By spring 1962, 307 of the 320 total rooms had been leased out and the Masons announced they aimed to open the tower on Thanksgiving Day, 1963. On November 20, 1962, Freemason grand secretary Carl Greisen reported that construction of the Elmwood Tower was 28 days ahead of schedule. The Shriner Legion of Honor visited the site on May 17, 1963. During this visit, the group was part of the topping ceremony to place the last steel girder; this beam was decorated with a United States Flag that previously had flown atop the United States Capital building. In June 1963, the cornerstone was laid by Ralph M. Carhart, Grand Master of Masons in Nebraska, and the ceremony was attended by Senator Roman Hruska. Construction on the Elmwood tower ended in 1964, where it was originally referred to as the Masonic Manor. Following completion, Norman Warwick, leader of a Masonic auxiliary group, was the first resident in April 1964. Residency was initially limited to Masons and their widows over the age of 62. In 1968, the building was bailed out by residents after running into financial difficulties, and, in response, residency was expanded to those who were 50 years old and to non-Masons.

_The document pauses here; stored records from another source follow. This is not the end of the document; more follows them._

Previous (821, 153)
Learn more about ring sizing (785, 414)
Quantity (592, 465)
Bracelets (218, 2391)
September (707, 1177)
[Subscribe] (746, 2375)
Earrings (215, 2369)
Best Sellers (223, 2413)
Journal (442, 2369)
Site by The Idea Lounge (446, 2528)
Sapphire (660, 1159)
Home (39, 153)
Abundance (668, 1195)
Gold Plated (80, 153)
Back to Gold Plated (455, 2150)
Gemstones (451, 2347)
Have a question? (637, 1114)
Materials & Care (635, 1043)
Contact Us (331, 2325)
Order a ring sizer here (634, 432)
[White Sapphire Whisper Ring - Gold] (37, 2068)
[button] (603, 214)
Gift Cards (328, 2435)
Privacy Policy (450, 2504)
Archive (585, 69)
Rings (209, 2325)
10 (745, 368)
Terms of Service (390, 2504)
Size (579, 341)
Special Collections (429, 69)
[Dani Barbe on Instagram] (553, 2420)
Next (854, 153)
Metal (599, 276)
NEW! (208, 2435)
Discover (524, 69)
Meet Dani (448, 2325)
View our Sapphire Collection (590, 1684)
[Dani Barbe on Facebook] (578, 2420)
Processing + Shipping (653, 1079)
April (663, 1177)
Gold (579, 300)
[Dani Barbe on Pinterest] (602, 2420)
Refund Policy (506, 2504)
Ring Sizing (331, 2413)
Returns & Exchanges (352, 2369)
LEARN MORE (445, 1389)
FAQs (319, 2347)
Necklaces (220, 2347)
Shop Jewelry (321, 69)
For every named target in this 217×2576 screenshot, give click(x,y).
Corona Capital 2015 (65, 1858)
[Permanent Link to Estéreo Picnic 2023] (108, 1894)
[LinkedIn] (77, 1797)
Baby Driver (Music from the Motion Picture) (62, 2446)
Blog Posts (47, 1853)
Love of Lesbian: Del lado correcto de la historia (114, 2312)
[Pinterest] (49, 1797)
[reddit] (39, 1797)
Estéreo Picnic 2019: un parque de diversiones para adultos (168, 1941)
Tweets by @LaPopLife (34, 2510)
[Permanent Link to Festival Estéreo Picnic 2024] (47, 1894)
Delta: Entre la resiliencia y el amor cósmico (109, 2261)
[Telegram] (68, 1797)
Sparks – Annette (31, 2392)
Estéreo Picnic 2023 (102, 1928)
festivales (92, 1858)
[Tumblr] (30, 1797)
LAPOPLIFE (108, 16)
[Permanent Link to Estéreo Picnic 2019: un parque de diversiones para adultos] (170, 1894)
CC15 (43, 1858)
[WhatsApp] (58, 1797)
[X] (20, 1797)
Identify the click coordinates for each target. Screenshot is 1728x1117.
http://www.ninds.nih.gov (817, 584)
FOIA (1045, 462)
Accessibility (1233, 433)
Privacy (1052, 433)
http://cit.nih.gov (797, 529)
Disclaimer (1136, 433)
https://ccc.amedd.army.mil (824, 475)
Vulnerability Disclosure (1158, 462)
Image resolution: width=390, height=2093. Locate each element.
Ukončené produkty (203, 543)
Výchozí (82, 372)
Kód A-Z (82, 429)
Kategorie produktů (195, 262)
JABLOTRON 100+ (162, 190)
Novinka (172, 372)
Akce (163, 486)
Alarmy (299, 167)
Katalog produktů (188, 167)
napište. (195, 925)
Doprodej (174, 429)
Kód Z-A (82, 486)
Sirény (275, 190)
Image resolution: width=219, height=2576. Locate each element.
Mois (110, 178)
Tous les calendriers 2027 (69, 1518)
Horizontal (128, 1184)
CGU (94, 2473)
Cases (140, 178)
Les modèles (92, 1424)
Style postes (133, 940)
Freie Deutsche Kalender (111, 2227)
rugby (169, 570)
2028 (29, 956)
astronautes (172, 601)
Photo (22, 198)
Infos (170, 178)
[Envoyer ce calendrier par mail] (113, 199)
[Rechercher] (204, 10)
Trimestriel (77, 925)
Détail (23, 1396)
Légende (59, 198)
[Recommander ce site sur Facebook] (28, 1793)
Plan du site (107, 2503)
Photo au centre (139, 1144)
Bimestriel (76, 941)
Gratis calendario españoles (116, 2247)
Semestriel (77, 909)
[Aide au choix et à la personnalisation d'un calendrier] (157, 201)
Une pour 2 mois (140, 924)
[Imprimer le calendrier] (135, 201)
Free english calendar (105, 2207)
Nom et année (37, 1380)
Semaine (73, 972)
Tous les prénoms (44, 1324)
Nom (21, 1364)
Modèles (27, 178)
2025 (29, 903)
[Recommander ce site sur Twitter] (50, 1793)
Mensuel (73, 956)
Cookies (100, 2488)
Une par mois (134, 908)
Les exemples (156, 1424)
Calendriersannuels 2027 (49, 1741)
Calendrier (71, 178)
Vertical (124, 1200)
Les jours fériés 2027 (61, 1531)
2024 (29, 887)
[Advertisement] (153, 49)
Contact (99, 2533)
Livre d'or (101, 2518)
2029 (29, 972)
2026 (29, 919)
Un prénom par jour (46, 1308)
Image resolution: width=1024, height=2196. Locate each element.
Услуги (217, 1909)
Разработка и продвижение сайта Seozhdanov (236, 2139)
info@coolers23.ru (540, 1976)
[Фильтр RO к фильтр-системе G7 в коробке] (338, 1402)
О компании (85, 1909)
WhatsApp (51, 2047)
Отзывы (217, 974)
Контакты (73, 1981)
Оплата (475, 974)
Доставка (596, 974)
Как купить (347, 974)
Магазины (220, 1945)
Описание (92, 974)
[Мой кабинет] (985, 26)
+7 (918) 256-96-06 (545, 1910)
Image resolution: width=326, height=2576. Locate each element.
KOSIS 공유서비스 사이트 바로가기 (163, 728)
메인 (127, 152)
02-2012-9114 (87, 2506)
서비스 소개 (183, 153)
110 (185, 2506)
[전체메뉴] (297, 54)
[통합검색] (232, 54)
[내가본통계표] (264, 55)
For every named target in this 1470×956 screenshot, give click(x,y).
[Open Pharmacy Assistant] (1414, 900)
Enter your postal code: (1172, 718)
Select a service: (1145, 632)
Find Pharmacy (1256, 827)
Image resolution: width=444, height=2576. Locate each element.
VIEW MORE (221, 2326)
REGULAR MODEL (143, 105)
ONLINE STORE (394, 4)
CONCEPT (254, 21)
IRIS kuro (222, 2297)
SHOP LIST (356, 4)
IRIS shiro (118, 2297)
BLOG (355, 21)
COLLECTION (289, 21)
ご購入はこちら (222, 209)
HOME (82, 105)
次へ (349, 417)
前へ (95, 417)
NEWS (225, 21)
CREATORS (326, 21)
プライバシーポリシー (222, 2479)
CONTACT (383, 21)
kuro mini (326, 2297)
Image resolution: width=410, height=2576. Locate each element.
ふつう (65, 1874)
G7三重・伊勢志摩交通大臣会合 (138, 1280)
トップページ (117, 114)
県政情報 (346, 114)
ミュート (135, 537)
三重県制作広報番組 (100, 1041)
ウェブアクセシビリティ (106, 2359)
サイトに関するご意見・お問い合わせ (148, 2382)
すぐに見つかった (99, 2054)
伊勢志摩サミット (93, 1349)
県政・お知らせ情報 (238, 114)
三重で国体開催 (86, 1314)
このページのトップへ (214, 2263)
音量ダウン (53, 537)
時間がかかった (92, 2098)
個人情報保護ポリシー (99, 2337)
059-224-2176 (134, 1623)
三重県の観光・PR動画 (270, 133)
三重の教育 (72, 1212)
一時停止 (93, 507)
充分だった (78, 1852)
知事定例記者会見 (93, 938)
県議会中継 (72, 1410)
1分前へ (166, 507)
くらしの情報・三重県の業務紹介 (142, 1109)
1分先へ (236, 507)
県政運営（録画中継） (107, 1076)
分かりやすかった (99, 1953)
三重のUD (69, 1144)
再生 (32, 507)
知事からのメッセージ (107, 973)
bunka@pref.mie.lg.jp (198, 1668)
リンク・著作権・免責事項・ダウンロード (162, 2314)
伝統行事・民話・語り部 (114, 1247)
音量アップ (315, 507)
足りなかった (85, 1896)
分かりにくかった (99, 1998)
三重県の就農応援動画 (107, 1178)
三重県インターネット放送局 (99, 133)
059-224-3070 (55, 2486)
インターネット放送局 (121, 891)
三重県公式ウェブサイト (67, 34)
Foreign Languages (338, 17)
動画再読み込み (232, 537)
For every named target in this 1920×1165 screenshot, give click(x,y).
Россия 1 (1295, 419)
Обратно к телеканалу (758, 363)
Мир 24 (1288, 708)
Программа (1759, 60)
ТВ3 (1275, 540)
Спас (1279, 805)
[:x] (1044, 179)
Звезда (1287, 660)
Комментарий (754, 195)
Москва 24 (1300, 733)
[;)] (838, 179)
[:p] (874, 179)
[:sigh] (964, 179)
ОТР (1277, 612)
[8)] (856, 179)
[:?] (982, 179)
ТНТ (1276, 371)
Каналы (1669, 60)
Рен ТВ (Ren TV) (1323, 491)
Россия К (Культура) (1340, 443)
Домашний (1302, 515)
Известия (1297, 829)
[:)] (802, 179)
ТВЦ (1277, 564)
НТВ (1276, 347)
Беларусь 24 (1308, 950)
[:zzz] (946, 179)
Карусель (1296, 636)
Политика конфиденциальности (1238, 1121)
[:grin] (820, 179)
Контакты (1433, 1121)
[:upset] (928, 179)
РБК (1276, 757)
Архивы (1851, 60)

On August 28, 1970, an incident involving a lit cigarette led to a third alarm fire on the fifth floor of the tower; over 120 firefighters responded. The fire was largely contained to two rooms due to the building's fireproofing features, including a ventilation system that automatically sealed when detecting temperatures over 180 F. One hundred residents, approximately one third of the total occupants, had to be rescued by firefighters. The building's construction, firefighters' efforts, and residents' cooperation were all identified as factors that limited total casualties. The fire was reported at 7:00 A.M. and under control within an hour. In total, three people lost their lives, including the owner of a local utilities company and a 19 year old man.

In the early 2000s, a sprinkler system was installed. In 2009, the building was renamed from the Masonic Manor to the Elmwood Tower. In 2023, another fire broke out at the Elmwood tower, resulting in $20,000 worth in damages but no injuries.

== Notable tenants ==

- Thelma Sutcliffe, formerly the oldest living person in the United States.